GIVEN ENTRIES START

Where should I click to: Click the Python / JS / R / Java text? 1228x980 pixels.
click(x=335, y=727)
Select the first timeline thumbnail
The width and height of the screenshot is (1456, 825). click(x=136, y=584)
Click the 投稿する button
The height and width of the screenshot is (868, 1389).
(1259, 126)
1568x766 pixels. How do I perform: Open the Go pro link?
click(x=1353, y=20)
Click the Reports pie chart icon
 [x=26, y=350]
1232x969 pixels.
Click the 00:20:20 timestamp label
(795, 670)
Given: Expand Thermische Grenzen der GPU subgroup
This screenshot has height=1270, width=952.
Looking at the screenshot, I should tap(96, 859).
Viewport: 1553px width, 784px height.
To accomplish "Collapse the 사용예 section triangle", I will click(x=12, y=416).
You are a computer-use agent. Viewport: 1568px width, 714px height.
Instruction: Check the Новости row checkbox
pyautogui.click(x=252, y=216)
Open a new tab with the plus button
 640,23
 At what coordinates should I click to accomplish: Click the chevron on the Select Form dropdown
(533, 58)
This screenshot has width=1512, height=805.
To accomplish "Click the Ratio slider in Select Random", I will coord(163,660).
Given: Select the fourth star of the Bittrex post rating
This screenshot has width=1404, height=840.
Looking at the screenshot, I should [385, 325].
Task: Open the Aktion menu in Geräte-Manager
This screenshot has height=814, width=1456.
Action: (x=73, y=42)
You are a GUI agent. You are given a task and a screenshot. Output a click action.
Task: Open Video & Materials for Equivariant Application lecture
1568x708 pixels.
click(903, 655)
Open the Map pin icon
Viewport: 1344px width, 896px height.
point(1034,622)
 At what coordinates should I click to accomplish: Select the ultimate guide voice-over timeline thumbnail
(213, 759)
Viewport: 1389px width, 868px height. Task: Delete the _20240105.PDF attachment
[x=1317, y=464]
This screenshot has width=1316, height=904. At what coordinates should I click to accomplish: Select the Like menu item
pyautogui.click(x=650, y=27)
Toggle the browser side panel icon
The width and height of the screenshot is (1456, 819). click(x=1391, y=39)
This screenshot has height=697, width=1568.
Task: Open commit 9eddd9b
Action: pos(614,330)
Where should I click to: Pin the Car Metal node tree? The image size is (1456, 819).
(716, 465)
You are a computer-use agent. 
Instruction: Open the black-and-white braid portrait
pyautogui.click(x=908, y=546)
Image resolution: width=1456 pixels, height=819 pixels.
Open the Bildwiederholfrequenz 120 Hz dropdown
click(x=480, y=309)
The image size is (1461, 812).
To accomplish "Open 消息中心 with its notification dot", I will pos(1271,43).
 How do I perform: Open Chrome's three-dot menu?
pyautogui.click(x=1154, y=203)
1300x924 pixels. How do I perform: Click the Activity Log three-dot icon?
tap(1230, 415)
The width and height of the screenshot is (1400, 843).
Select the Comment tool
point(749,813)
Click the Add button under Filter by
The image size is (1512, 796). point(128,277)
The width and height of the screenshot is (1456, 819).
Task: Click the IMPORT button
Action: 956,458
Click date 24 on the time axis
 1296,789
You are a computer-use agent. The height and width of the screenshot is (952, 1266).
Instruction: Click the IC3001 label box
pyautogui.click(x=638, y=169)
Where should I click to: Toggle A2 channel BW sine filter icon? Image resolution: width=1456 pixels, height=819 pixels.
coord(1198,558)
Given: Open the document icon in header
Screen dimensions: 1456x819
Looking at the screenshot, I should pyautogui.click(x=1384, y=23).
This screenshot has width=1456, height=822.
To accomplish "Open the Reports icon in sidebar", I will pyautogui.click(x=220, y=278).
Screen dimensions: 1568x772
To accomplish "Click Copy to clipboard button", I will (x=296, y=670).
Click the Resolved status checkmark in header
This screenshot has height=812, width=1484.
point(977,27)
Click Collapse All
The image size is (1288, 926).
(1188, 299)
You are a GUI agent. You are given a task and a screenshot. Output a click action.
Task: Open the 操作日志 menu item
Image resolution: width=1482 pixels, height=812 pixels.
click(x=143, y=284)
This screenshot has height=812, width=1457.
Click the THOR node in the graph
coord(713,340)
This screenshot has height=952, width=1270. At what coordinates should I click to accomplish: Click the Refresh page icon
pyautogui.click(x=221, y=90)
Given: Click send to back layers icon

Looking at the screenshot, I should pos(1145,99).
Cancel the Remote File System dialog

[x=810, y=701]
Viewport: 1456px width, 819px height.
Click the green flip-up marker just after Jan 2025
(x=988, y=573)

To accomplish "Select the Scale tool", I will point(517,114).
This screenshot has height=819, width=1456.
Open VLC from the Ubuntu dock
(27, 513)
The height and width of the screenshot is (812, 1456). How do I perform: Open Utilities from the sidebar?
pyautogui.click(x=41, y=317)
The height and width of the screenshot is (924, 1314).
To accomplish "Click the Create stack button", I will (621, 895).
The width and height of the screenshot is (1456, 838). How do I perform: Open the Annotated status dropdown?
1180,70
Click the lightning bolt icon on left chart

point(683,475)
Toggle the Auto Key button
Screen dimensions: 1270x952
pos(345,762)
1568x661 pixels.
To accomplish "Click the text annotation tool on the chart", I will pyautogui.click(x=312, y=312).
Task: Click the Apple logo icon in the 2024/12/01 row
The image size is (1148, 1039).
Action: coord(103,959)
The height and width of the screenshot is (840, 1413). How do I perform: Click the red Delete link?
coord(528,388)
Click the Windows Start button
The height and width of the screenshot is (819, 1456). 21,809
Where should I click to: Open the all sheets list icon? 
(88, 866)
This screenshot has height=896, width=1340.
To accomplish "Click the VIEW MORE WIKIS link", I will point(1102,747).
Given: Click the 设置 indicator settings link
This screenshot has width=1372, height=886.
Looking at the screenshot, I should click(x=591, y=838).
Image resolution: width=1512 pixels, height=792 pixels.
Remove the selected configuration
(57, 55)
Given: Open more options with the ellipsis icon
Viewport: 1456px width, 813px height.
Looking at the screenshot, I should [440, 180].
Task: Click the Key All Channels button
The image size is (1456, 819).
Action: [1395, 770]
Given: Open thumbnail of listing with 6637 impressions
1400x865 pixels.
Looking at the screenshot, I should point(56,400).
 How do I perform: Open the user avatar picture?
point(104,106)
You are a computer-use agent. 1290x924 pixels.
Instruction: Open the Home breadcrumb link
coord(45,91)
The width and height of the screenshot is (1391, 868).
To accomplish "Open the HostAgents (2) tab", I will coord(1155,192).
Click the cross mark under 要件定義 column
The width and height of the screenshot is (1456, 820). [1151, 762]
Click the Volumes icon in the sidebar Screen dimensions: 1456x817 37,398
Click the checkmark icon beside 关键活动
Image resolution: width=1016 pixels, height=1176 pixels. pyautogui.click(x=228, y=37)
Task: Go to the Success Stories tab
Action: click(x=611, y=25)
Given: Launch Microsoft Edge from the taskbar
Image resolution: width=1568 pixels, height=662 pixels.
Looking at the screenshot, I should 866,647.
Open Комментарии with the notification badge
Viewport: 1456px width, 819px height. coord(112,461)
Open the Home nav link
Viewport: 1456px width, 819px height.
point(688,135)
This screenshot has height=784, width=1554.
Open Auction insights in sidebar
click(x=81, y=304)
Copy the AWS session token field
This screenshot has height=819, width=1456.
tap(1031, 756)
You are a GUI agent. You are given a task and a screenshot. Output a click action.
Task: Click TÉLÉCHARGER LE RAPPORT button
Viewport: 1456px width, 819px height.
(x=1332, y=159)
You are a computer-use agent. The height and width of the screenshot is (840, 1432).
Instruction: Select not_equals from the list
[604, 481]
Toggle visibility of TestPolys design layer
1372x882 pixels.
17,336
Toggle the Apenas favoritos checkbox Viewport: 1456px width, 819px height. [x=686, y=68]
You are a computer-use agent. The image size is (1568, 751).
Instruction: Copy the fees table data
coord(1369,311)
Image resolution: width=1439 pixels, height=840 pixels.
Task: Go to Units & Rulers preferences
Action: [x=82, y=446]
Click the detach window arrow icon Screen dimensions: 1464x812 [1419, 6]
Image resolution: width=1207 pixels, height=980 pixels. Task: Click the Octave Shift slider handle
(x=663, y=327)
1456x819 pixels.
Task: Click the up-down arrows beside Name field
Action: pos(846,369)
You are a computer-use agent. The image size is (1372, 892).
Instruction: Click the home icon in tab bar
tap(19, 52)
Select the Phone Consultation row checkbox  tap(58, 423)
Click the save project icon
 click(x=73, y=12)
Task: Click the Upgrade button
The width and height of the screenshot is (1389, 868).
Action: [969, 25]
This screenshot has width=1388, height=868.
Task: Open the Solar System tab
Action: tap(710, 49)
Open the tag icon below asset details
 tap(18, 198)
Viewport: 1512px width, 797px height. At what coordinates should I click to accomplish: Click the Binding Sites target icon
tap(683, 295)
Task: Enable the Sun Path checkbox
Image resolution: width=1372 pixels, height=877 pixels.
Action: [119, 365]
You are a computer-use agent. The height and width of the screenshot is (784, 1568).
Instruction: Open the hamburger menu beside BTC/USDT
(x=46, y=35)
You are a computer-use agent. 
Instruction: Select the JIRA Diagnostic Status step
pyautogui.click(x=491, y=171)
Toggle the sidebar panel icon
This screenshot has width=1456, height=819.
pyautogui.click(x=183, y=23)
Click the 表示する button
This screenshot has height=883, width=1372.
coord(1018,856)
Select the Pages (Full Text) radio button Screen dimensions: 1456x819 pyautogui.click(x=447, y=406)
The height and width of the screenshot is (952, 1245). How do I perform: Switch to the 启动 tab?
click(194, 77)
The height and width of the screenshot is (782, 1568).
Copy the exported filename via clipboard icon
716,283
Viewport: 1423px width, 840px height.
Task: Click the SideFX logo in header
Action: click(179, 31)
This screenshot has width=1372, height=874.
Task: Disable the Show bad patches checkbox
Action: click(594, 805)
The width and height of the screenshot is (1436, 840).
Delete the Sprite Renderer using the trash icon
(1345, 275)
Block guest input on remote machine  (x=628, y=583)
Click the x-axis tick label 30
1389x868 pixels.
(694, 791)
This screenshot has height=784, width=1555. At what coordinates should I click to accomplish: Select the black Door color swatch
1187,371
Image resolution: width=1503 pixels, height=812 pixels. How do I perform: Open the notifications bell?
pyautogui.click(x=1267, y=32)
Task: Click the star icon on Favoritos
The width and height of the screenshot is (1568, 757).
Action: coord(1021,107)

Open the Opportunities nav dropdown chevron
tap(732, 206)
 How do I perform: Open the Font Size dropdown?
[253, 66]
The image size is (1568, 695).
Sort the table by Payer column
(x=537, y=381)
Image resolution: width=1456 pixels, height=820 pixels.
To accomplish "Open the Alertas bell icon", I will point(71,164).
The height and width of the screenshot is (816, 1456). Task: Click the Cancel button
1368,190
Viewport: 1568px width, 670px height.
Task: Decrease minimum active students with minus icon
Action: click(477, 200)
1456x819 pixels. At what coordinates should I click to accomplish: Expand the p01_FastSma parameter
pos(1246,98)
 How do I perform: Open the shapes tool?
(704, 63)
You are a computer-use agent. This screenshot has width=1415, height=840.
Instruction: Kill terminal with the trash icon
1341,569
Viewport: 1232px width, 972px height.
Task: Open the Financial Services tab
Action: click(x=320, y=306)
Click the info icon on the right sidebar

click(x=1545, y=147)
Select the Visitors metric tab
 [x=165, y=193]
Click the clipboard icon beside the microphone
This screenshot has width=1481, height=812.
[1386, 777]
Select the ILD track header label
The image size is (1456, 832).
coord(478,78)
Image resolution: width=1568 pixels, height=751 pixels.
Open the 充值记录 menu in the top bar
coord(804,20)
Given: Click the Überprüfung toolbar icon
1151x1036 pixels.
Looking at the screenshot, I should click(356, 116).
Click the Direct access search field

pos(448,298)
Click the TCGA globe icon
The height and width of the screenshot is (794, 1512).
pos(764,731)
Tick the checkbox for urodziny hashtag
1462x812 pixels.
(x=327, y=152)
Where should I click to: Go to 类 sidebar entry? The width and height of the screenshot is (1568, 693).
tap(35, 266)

GIVEN ENTRIES END

- WHAT IS EXPECTED -
Line count for the word "Collapse": please state how many lines of the records above contain it, and nothing else.

- ANSWER TO THIS TASK -
2